Data mining still plays a minor role in the research-based pharmaceutical industry. But this is likely to change in the future. Mathematician Hans-Jürgen Lomp predicts that exploratory data analysis will be used to a greater extent in the future. Lomp is the Global Head of Statistics in Boehringer Ingelheim Pharma GmbH & Co KG’s Department of Medical Data Service and Biostatistics in Biberach.
The confirmatory analysis of data obtained in clinical phase III trials remains the core business of any research-based pharmaceutical company and involves what is known as the learn and confirm strategy. This approach is essentially used in clinical trials to verify one or several hypotheses and provide data-generated proof of the efficacy and safety of a test substance. Ideally, the results obtained in phase III trials confirm the phase II results on drug efficacy and safety.

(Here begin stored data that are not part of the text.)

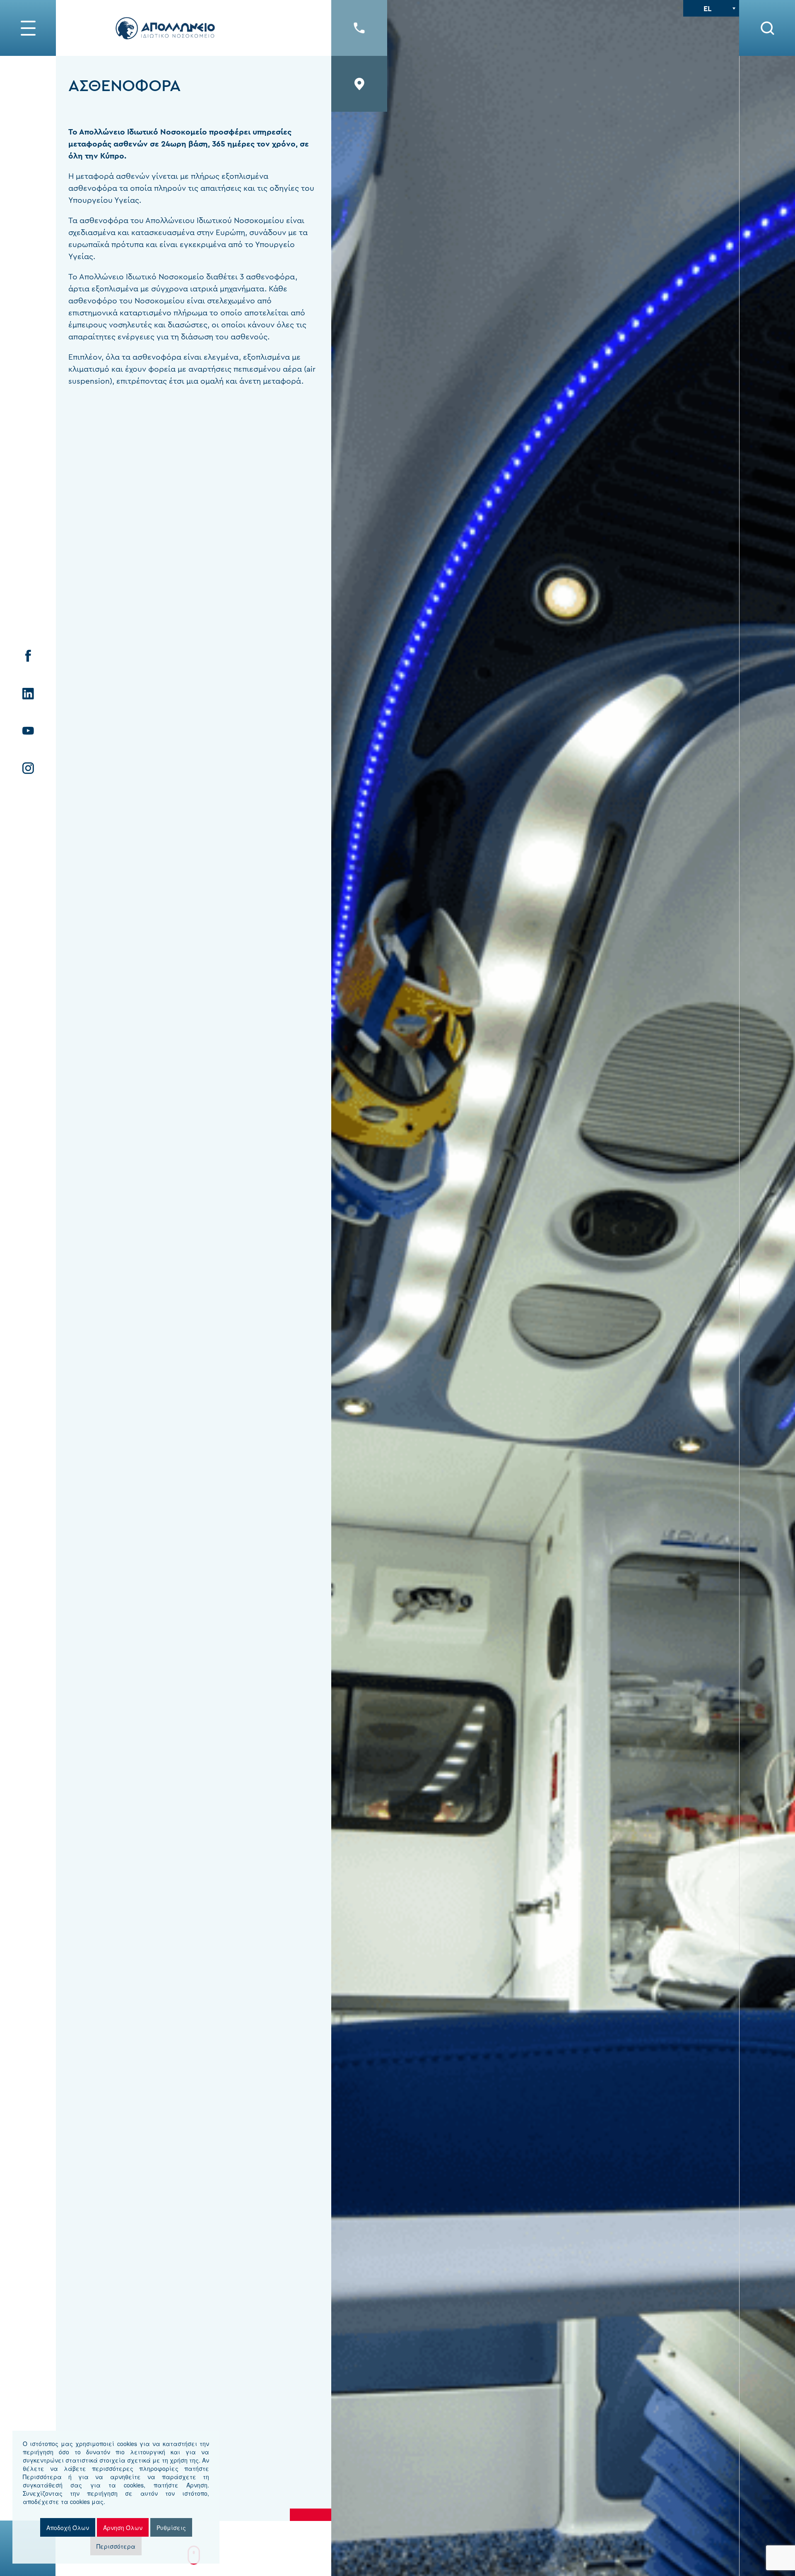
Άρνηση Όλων (122, 2527)
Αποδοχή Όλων (67, 2527)
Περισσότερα (115, 2546)
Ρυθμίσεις (171, 2527)
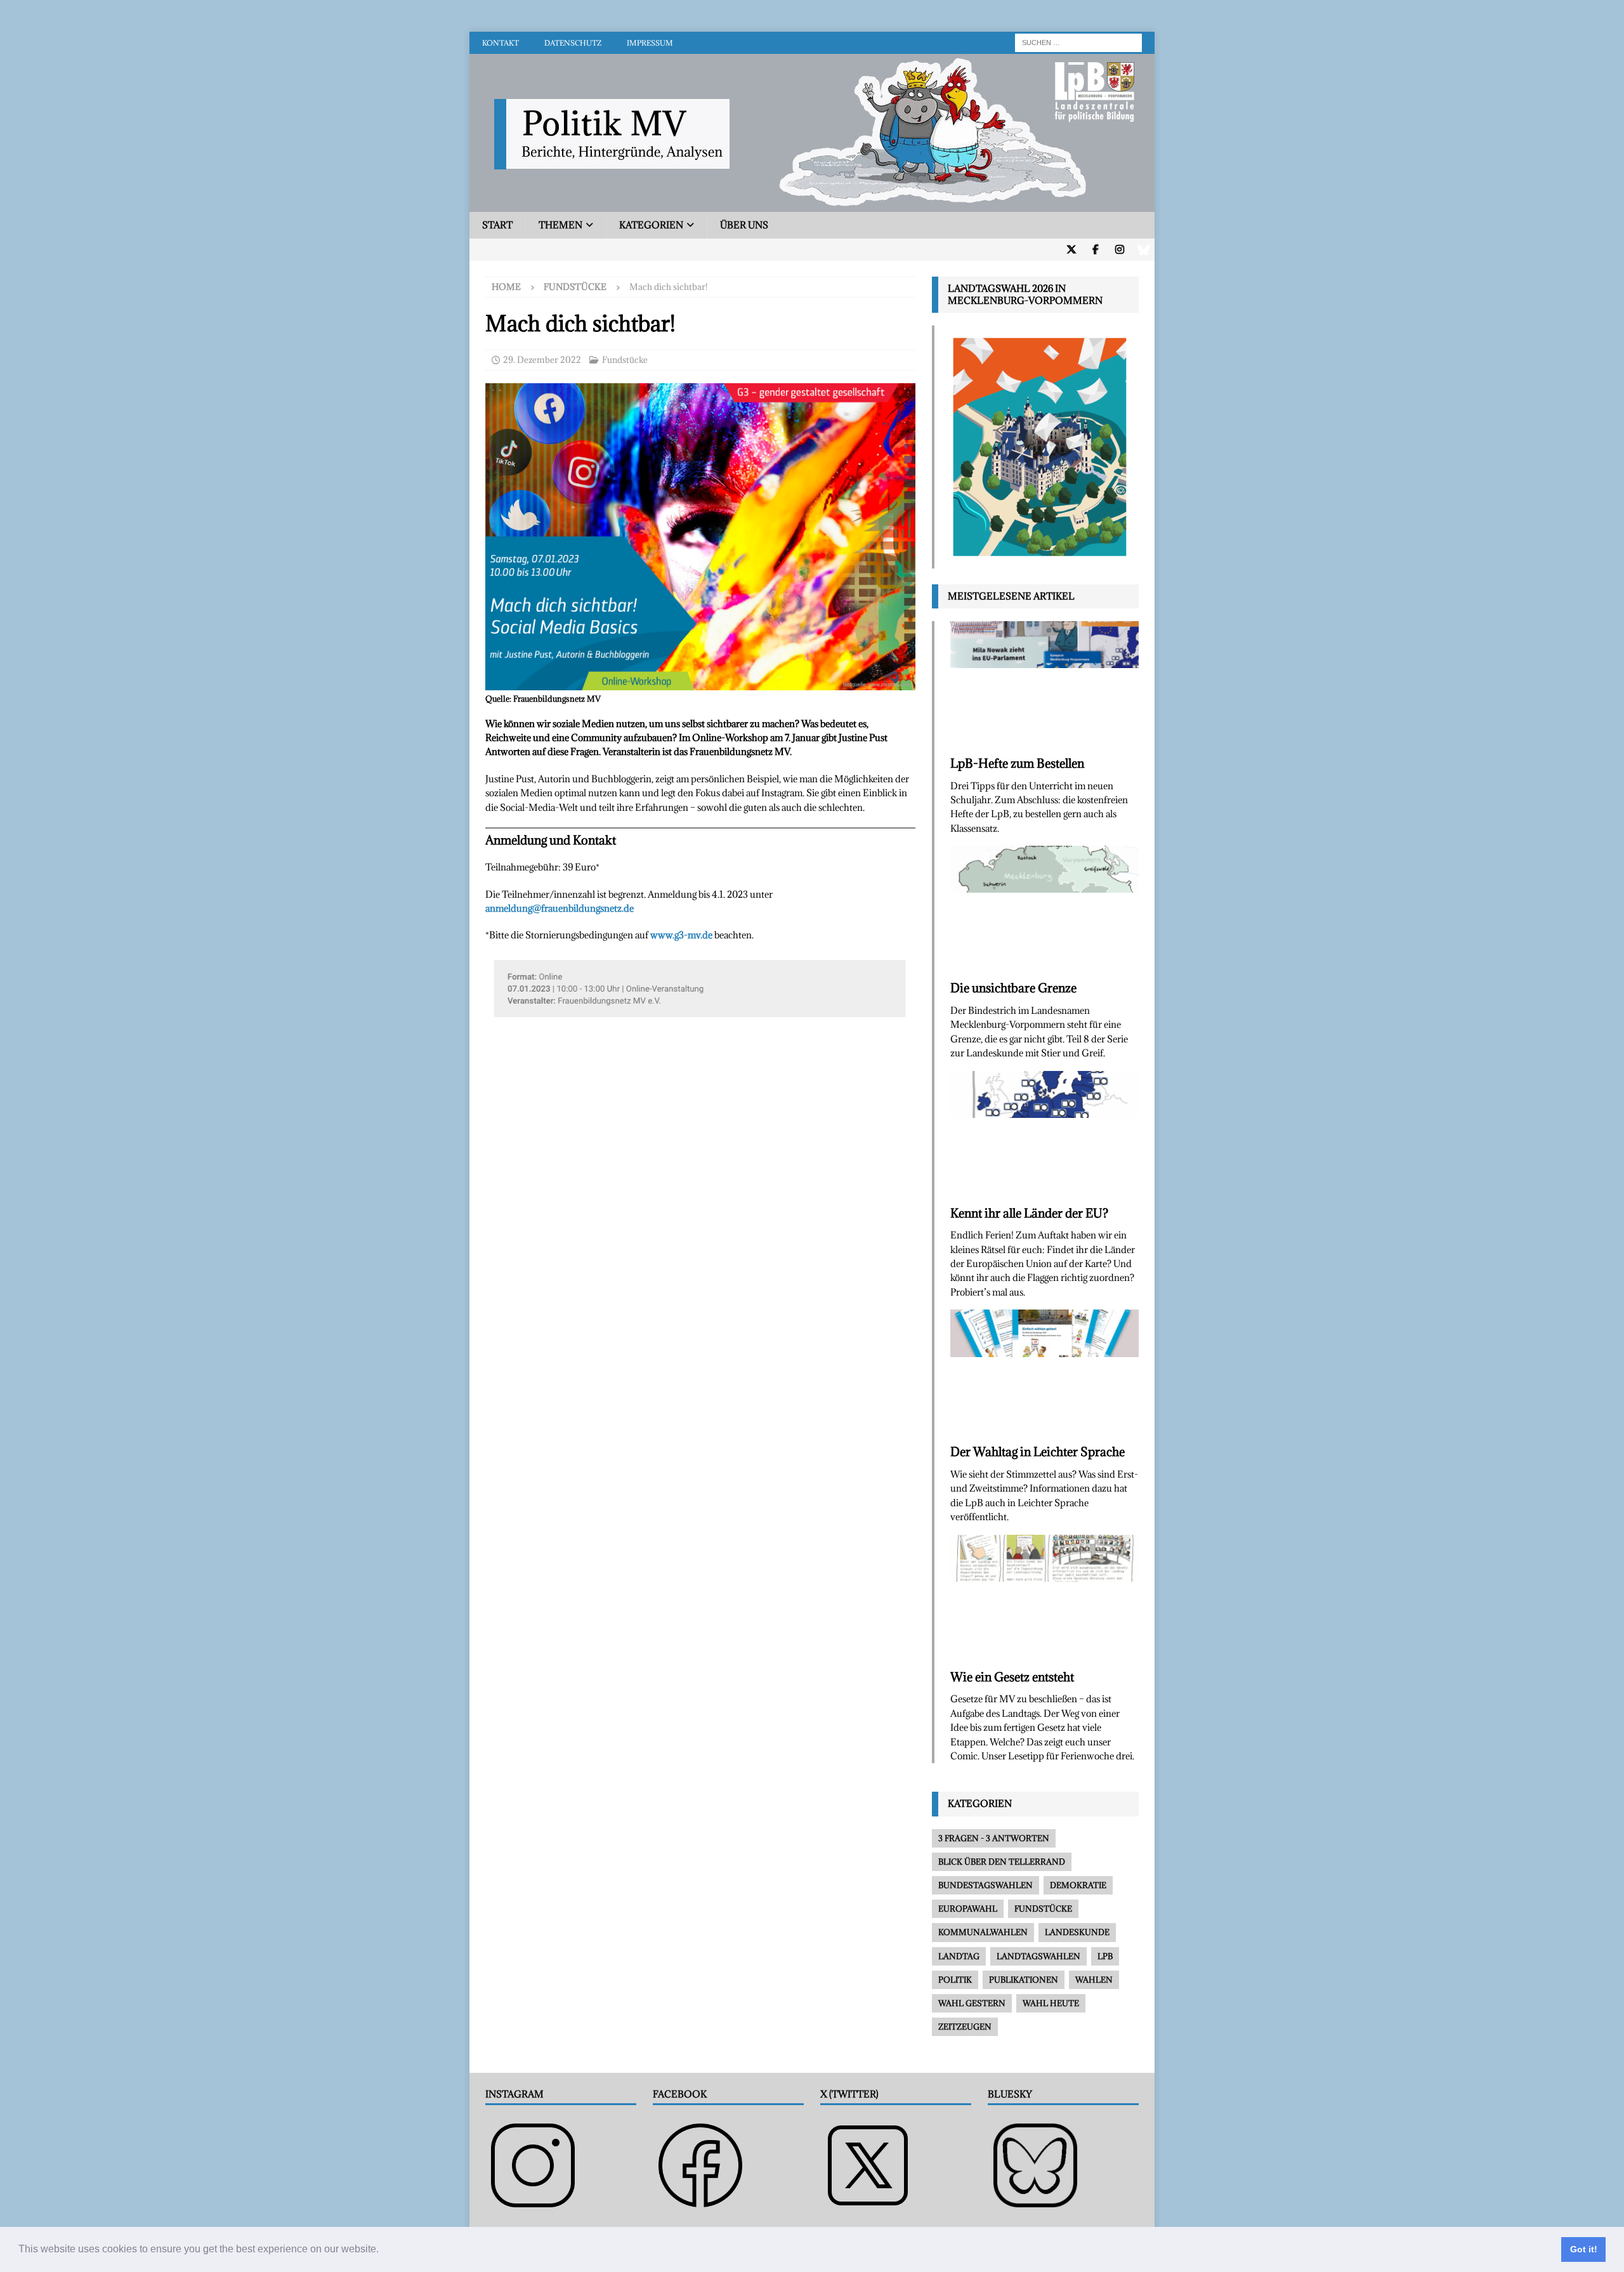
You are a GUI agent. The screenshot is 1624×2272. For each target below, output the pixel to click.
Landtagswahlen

Confirmatory clinical data analysis is the confirmation or rejection of something for which there are no a priori expectations, and exploratory analysis is the exact opposite. As Lomp points out, exploratory analysis uses a variety of well-structured statistical methods that allow the data to “speak for themselves and tell a story”, which, in contrast to confirmatory analysis, is not yet known. “However, data mining will never be able to do more than generate hypotheses,” says Lomp. When data-mining generated hypotheses are found to be accurate and reliable, the pharmaceutical manufacturer then verifies the hypotheses by carrying out further (confirmatory) trials.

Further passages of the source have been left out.